BENGALURU: There is no section of the population which would have benefited more from the six-and-a-half months maternity leave, approved by the Rajya Sabha on Thursday for all establishments, including the private sector, than the women of the IT capital Bengaluru.
The Rajya Sabha passed an amendment to The Maternity Benefit Act, 1961, increasing paid leave during maternity from 12 weeks to 26 weeks. It also has a provision for nursing mothers to work from home, though it is not mandatory. The Act is applicable to all establishments employing 10 or more people. It also provides 12 weeks leave for commissioning and adopting mothers and makes it mandatory for companies with 50 or more employees to provide creche facility.
According to the National Sample Survey Organisation’s data for 2012, only 22.5 per cent of women constitute the paid work force of India. Bengaluru, which was in the forefront of the IT revolution in India, has many tales of women who gave up or fell far behind in their careers post child birth.
Sushmitha M L, a former employee of IBM, who worked as assistant manager-operations, welcomed the development. Due to the lack of a support system at home, she missed out on monetary benefits at work and also had to face months of loss of pay during pregnancy.

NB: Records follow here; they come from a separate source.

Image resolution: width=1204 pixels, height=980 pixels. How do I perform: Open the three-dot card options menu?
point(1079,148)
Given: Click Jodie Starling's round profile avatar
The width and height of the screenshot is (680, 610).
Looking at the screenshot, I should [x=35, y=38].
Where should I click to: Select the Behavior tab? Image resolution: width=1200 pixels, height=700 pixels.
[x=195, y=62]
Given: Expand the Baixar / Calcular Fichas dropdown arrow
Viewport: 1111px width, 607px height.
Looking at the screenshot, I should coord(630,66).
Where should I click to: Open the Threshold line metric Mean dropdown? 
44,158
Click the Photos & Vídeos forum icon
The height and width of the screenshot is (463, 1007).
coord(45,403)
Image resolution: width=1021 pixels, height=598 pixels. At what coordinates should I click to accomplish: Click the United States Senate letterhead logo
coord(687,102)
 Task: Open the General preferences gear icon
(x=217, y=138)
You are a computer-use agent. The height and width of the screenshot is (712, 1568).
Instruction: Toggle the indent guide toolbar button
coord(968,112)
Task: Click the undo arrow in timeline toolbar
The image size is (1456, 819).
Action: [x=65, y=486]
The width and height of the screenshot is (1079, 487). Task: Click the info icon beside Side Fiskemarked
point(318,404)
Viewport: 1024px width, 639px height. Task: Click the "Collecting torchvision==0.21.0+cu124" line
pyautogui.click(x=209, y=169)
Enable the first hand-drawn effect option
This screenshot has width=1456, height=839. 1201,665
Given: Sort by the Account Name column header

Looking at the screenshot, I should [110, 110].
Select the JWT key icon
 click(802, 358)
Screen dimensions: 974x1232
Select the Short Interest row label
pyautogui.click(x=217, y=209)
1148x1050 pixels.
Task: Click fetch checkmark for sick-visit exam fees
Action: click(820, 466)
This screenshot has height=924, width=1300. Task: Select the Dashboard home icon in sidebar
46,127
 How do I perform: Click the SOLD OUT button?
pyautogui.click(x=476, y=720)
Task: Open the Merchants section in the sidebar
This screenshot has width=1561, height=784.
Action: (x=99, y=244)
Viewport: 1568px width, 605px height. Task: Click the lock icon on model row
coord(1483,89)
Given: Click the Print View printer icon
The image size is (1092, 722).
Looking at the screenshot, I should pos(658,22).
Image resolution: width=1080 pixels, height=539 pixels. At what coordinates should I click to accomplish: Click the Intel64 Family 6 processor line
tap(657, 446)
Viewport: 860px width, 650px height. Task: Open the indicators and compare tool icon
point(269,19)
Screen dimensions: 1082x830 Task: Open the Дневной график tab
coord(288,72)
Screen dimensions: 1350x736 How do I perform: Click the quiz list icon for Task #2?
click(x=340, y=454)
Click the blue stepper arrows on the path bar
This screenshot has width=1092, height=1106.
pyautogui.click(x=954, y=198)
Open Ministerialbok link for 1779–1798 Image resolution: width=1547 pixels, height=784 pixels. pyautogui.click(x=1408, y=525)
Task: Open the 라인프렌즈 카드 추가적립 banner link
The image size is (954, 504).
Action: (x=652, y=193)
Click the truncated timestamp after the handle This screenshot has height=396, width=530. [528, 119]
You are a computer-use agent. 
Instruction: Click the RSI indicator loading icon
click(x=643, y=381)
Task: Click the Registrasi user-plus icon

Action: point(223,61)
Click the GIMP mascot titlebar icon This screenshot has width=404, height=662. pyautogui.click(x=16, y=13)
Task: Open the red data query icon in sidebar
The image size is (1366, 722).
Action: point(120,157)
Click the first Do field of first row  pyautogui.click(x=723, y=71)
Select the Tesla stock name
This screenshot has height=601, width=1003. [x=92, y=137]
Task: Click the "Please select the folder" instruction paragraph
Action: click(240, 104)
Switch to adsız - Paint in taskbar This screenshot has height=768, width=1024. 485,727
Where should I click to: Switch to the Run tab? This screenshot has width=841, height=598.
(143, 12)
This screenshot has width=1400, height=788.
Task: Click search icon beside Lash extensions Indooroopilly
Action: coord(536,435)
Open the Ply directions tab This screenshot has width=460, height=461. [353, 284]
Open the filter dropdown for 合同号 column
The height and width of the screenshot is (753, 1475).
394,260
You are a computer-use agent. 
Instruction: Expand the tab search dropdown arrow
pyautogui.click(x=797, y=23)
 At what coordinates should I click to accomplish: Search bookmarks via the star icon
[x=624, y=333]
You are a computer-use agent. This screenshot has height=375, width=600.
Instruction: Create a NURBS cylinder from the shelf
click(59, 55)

While the work from home option hasn’t been made mandatory, women in fields like medicine or journalism cannot opt for this because of the nature of their jobs. Subsequently, they miss out on the child’s nutrition requirements and are unavailable to exclusively breast feed their infants for six months, which is a WHO recommendation.
Chetana Misra, CEO and co-founder of Mompreneurs India, a networking platform for mothers who are entrepreneurs, said, “I was struggling to manage business and family and was wondering if there are other women like me who are finding it tough. That is when I founded Mompreneurs. The aim is to create sustainable businesses for each other.”